== REQUIRED WORK ==
[1] Using the VMWare monitoring guide, decide whether each statement agrees with it. Answer yes or no for each, and quote the deciding words of the guide. (a) The setup depends on the vCenter API. (b) The Telegraf container sends the data it collects straight to Grafana. (c) The author keeps InfluxDB and Grafana on one shared volume.
[2] Repeat everything in the VMWare monitoring guide from "I run my monitoring" down to "stores your metrics.".
[3] Go on with the VMWare monitoring guide from the point where it stops.

== DOCUMENT TEXT ==
☆ ☆ ☆

Monitoring VMWare with InfluxDB and Grafana

Monitoring VMWare with InfluxDB and Grafana

Grafana dashboards offer a visually appealing and efficient way to track server metrics. In this guide, we’ll walk through the process of setting up Grafana with VMWare to monitor various metrics on your servers effectively.

Last year, I shared a guide on setting up Grafana for Proxmox. Having transitioned primarily to a VMWare stack, it’s the perfect time to explore a similar setup for VMWare.

Please Note: This guide assumes that you have vCenter operational, as it relies on its API.

At the end of this post, you’ll find links to some fantastic premade Grafana dashboards to kickstart your VMWare monitoring.

Creating Your Container Stack

I run my monitoring stack using Docker containers, orchestrated with Docker Compose. We'll set up three containers:

  • Telegraf: Collects data from vCenter's API and sends it to InfluxDB.
  • InfluxDB: The database that stores your metrics.
  • Grafana: Visualizes metrics from InfluxDB.


Populate a docker-compose.yml file with the following contents:

version: "3"
services:
  grafana:
    image: grafana/grafana
    container_name: grafana_container
    restart: always
    ports:
      - 3000:3000
    networks:
      - monitoring_network
    volumes:
      - grafana-volume:/var/lib/grafana

  influxdb:
    image: influxdb
    container_name: influxdb_container
    restart: always
    ports:
      - 8086:8086
      - 8089:8089/udp
    networks:
      - monitoring_network
    volumes:
      - influxdb-volume:/var/lib/influxdb

  telegraf:
    image: telegraf
    container_name: telegraf_container
    restart: always
    networks:
      - monitoring_network
    volumes:
      - ./telegraf/telegraf.conf:/etc/telegraf/telegraf.conf:ro

networks:
  monitoring_network:
    external: true

volumes:
  grafana-volume:
    external: true
  influxdb-volume:
    external: true

Create the necessary Docker volumes and network by running:

docker volume create influxdb-volume
docker volume create grafana-volume
docker network create monitoring_network

I prefer separate volumes for InfluxDB and Grafana, primarily for the performance benefits.

☆ ☆ ☆

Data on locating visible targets
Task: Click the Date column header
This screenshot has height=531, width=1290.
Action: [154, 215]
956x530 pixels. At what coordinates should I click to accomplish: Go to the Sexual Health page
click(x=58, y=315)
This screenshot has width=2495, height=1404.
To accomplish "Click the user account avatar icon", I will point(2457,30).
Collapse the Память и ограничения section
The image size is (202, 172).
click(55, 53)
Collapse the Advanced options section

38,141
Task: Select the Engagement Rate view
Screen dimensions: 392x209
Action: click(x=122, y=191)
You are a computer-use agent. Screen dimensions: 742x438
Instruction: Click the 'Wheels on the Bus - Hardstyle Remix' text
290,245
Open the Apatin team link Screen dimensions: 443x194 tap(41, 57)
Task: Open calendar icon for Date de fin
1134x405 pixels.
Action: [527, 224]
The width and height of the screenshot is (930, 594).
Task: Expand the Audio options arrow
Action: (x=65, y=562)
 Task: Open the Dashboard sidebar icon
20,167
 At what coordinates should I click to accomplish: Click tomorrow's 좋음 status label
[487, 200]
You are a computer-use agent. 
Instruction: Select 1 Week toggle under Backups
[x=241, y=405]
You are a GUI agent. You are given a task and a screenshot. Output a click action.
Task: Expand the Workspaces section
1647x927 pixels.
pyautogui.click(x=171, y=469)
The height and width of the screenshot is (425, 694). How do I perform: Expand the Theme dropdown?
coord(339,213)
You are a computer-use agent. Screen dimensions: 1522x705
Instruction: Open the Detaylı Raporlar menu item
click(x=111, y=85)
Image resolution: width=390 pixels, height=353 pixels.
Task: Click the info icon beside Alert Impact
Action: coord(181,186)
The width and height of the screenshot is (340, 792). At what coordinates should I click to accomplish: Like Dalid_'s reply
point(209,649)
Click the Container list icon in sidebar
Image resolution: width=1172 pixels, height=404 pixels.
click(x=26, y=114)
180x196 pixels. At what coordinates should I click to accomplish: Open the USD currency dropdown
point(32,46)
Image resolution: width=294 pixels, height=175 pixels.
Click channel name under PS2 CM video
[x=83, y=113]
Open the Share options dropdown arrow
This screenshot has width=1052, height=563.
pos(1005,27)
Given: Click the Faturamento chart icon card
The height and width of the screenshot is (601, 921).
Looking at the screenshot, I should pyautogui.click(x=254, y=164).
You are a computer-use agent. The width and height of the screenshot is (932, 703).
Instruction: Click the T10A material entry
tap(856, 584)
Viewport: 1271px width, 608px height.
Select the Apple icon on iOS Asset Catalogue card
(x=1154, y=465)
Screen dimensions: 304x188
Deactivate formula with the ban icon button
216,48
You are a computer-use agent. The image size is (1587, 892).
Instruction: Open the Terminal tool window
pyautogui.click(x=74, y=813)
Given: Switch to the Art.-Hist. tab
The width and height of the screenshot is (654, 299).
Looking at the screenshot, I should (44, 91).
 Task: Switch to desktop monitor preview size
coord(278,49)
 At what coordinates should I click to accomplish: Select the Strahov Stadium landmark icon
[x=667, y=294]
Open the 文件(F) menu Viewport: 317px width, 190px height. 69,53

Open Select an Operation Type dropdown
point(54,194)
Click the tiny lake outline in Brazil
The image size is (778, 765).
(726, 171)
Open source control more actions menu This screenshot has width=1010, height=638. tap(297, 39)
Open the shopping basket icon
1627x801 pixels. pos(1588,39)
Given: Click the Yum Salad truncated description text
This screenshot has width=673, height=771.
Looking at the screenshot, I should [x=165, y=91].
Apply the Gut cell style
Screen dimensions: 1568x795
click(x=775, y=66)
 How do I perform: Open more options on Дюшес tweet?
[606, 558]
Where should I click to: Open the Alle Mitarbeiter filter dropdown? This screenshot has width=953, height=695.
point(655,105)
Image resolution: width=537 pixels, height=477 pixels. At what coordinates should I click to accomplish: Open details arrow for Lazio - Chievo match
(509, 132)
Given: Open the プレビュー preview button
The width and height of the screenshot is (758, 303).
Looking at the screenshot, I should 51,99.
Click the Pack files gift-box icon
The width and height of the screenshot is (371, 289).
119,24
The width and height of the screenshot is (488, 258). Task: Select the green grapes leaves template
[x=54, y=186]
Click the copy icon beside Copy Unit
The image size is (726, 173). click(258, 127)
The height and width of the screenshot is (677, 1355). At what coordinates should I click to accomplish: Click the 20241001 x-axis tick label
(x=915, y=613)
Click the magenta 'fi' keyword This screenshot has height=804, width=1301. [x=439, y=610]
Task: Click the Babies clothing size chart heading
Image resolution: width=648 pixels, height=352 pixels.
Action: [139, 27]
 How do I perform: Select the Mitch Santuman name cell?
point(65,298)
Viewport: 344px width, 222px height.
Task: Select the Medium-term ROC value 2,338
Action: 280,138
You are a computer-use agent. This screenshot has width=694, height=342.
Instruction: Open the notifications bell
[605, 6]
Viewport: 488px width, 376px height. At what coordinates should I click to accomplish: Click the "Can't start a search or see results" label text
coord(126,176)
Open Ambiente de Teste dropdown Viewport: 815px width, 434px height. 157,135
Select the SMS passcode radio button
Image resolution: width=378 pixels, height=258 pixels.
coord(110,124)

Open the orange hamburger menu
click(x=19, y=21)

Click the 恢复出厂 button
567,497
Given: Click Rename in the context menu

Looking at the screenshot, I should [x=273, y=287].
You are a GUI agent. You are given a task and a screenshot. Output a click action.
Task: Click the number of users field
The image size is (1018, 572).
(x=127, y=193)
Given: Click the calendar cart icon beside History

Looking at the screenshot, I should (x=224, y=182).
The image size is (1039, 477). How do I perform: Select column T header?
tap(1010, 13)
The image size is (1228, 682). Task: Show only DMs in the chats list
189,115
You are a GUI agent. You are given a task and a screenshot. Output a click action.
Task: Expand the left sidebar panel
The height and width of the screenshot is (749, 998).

☆ ☆ ☆

== EXERCISE RESULTS ==
[1]
(a) Yes: "as it relies on its API"
(b) No: "Collects data from vCenter's API and sends it to InfluxDB."
(c) No: "I prefer separate volumes for InfluxDB and Grafana"

[2]
I run my monitoring stack using Docker containers, orchestrated with Docker Compose. We'll set up three containers:

  • Telegraf: Collects data from vCenter's API and sends it to InfluxDB.
  • InfluxDB: The database that stores your metrics.

[3]
Start the containers with docker compose up -d in the same directory as your docker-compose.yml file.

Addressing Startup Errors:
Upon starting the containers, you might encounter an error message about Telegraf's configuration. Here's how to fix it:

  1. Navigate to the telegraf directory.
  2. Remove the existing telegraf.conf file and create a new one:
rm -rf telegraf.conf
sudo touch telegraf.conf

Configuring InfluxDB

Start by visiting http://your_host:8086

Follow the straightforward setup process, making note of all the details for use in later steps.

Once submitted, you will be presented with an API token. Keep this stashed away, as well.

Note that this InfluxDB instance is for demonstration purposes and will be destroyed after creating this guide. Under normal circumstances, you would absolutely not want to share this token with anyone

Configuring Telegraf

Now it is time to configure Telegraf. To do this, you will need to go back to your terminal and revisit the telegraf.conf file we created earlier. Start by populating it with the following:

[outputs.influxdb_v2]
   urls = ["http://your_influxdb_host:8086"]
   ## Token for authentication.
   token = "your_token_here"
   ## Organization is the name of the organization you wish to write to; must exist.
   organization = "Homelab"
   ## Destination bucket to write into.
   bucket = "vmware"

Additionally, after the outputs block, add the following inputs block:

# Read metrics from VMware vCenter
 [[inputs.vsphere]]
 ## List of vCenter URLs to be monitored. These three lines must be uncommented
 ## and edited for the plugin to work.
 vcenters = [ "https://<vcenter_hostname>/sdk" ]
    username = "[email protected]"
    password = "password_here"
 #
 ## VMs
 ## Typical VM metrics (if omitted or empty, all metrics are collected)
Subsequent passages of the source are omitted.